IntroductionI climbed this with Stein Lundby over September 24-25, 2005. We left San Diego at about 1 PM and made it to Vegas by 6 PM. We phoned in our overnight reservation at this time, which we found out was about 1.5 hours too late.....a $125 mistake, it would turn out (we got ticketed).
We got a little messed up on the approach. First of all, we parked at the wrong lot (Oak Creek), then got off track and ended up doing some horrible, horrible bushwacking up Juniper Canyon (in the dark). Eventually we found the trail and hoofed it to the base, arriving about 10 PM.
A little knackered by this time, we crashed out -- only to be assailed by the incessant buzzing of mosquitoes all night long. (Red Rocks -- who would have thought??). Granted, there were only a few but they really did keep the both of us up all night.
The next morning we located the route, and started up. It had been determined before hand (by me) that Stein (aka The Hard-Cranking Machine), would lead the hard while I (the Soft Bodied Bumbly) would provide moral and belay support. We decided to break the climb up, so we hauled the customary wall junk up to Rainbow Ledge. In retrospect, this was cool, but probably more trouble than it was worth – this climb could easily be done in a day by a competent team.

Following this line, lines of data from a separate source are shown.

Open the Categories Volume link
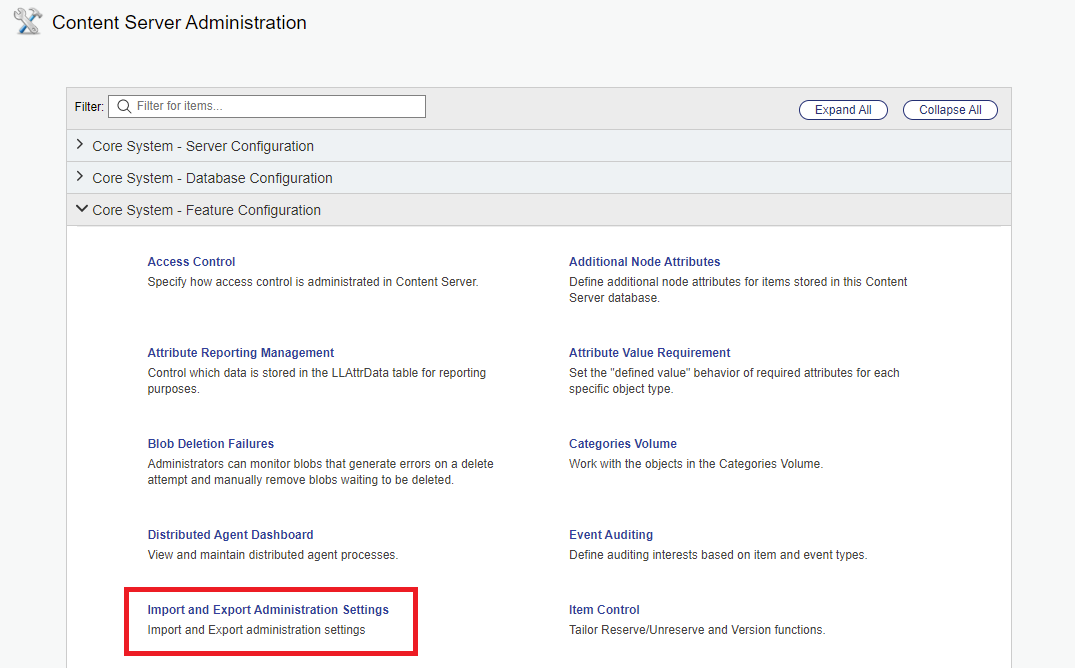 click(622, 444)
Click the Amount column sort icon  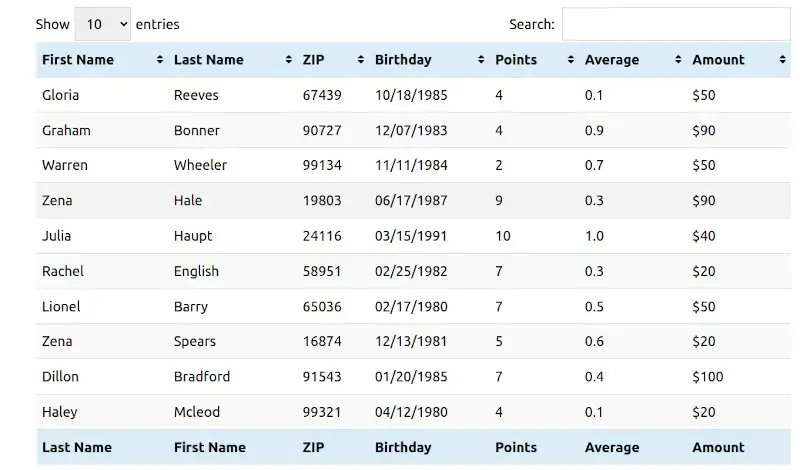(x=782, y=60)
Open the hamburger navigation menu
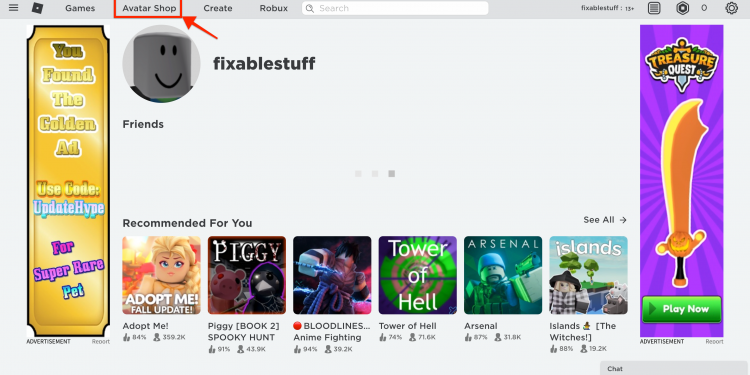750x375 pixels. coord(13,8)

Blow-by-blowHere’s a summary of the pitches. The ratings are given by the new Brock guide (some may be a little soft, but hey it’s Red Rocks!). Both leader and follower freed every pitch (with a little bit of French for me) – no aiders or jumars needed. Stein onsighted everything except for the 12b on P14. I followed everything free with a few falls, and pulled on gear through the cruxes on P2 and P14.
P1: We opted for the Rainbow Country variation to P1 + P2 of the Original route. 5.11d, 150 feet. Nice pitch.

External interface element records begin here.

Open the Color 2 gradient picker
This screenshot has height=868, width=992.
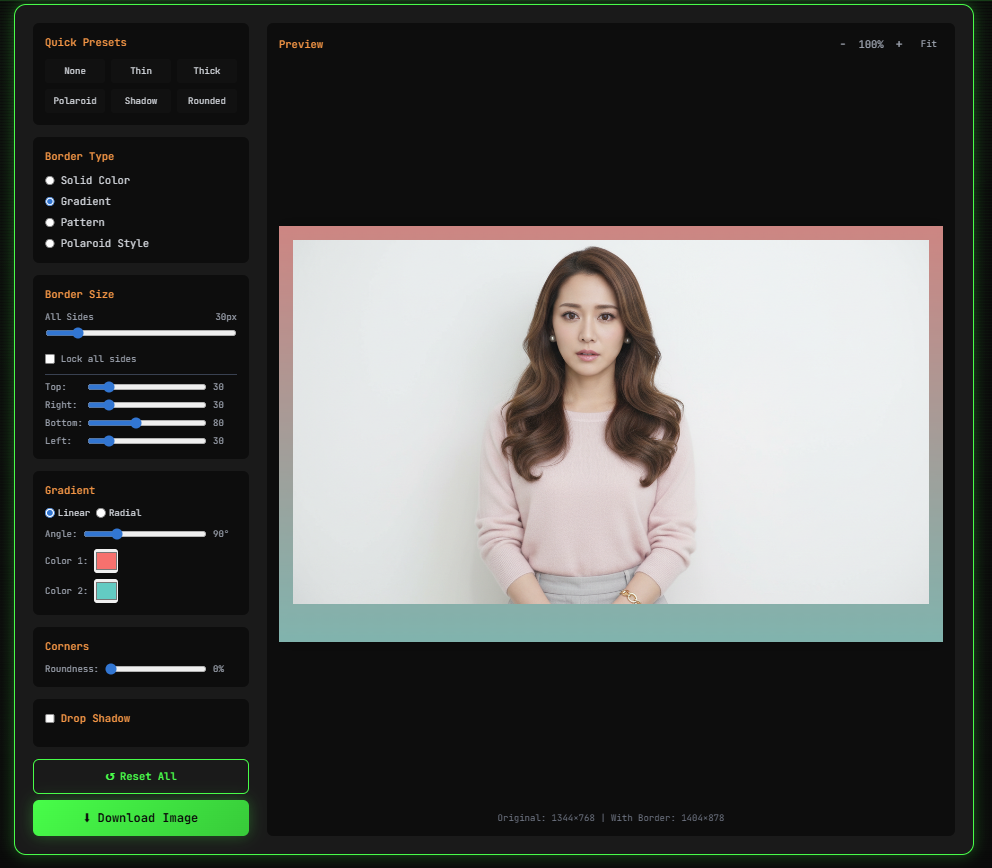click(106, 590)
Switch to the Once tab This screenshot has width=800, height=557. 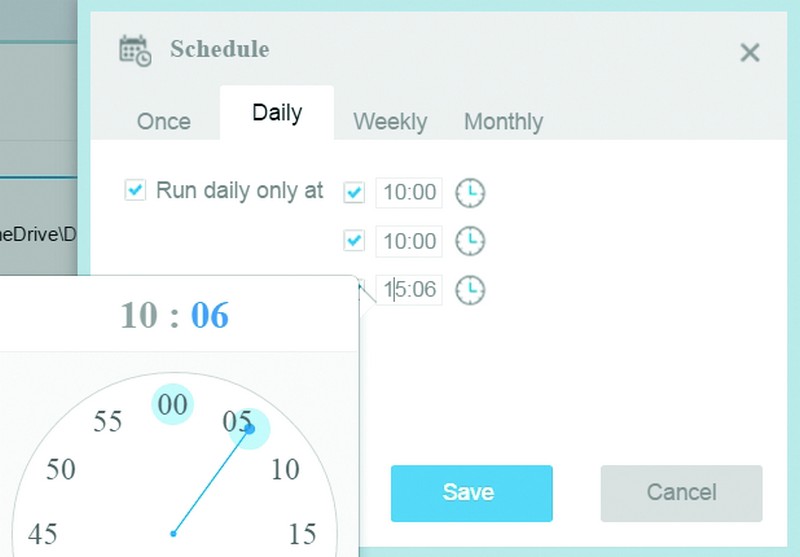164,121
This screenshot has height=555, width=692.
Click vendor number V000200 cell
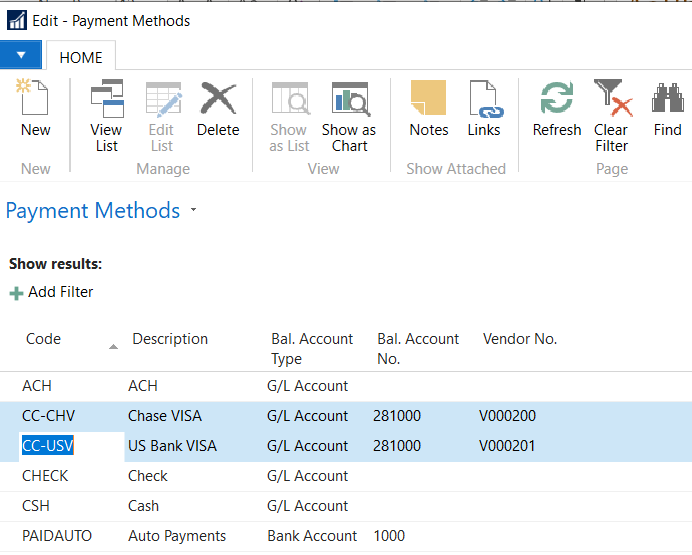click(x=507, y=416)
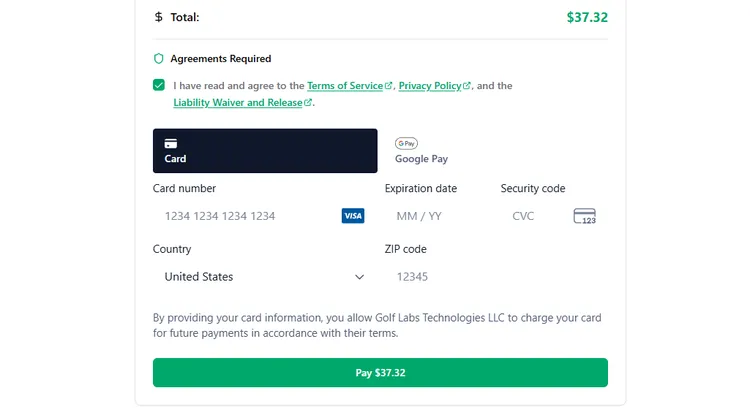Click external link icon after Liability Waiver
This screenshot has height=415, width=750.
(x=308, y=103)
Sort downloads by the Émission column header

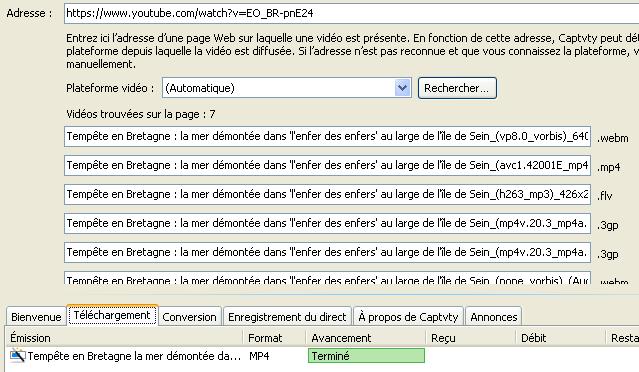[125, 338]
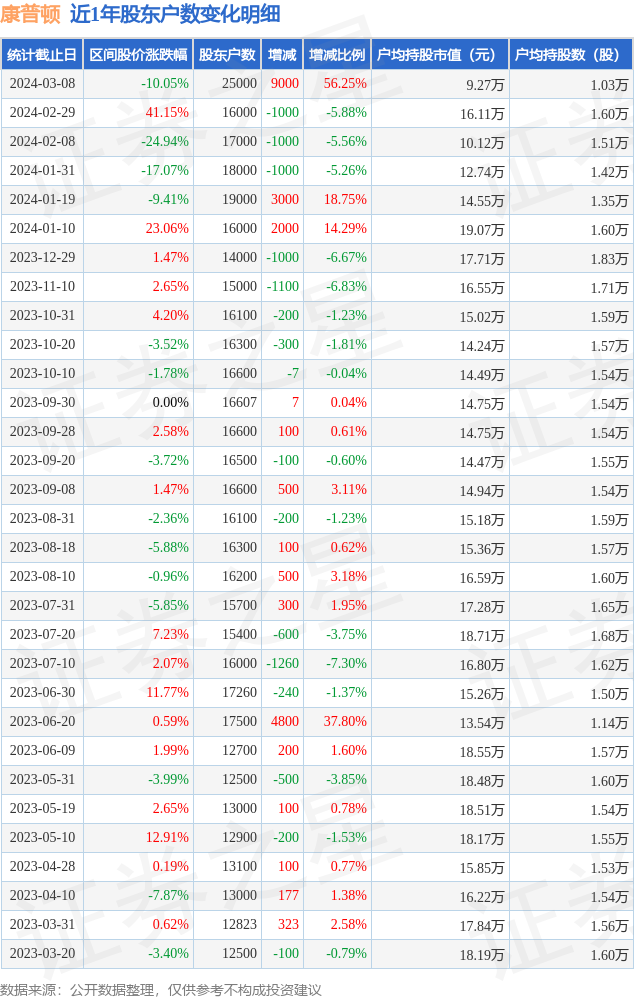Select the 2024-03-08 date cell
This screenshot has width=634, height=999.
(x=42, y=84)
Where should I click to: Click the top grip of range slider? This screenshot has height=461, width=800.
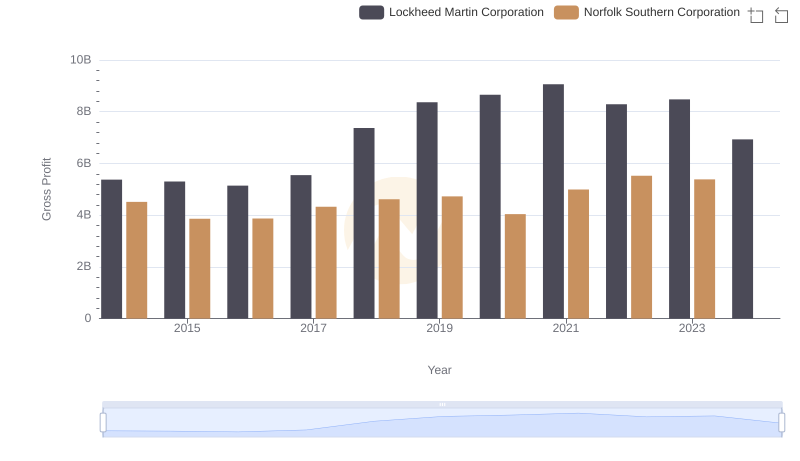(x=442, y=404)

P2: Strenuous laybacking, past some bolts and fixed pins, then a big move out right to the face, up 10 feet, then move back to the crack and up to a nice slopey ledge.. 5.11d, 80 feet.
P3: Straight up the thin crack, undercling out a roof and up to a hanging belay. Stein linked two pitches here, with about 5 feet of rope to spare. 5.11b + 5.11c, 190 feet.
P4: The big guns come out, and I lead some 5.10 (110 feet).
Here be the bivy ledge, wherest we arrived and thus rested.
P7: Easy but airy traverse up to the base of the Red Dihedrals. At this point, nature called and we responded enthusiastically. (Don’t worry, we packed it out).
P8: Spectacular climbing up the thin dihedral. The book reads “Dyno! It’s good!”. I can verify. 5.11d, 100 feet.
P9: Tenuous climbing up the dihedral. Just when it seems there is no hope, stem out to the right wall, ala the picture of Bobbi Bensman in Fifty Favorites. 5.12a, 100 feet.
P10: The crux. Up the corner then some bolt protected weirdness underneath a roof. Stein linked this pitch and the final 10b pitch to the top. 5.12b, 150 feet.
Descent: rappel the route. We had an incident when our rope got stuck, and Stein re-led the 5.11b pitch on our 8mm STATIC haul line (!). It was pretty nerve-wracking for me, but Stein didn’t seem too worried (!).
Summary: this is a fantastic and well-protected route. While it is possible to aid climb it, it really deserves to be free climbed. The view from the bivy is cool, but if you have the juice I recommend going for it in a day.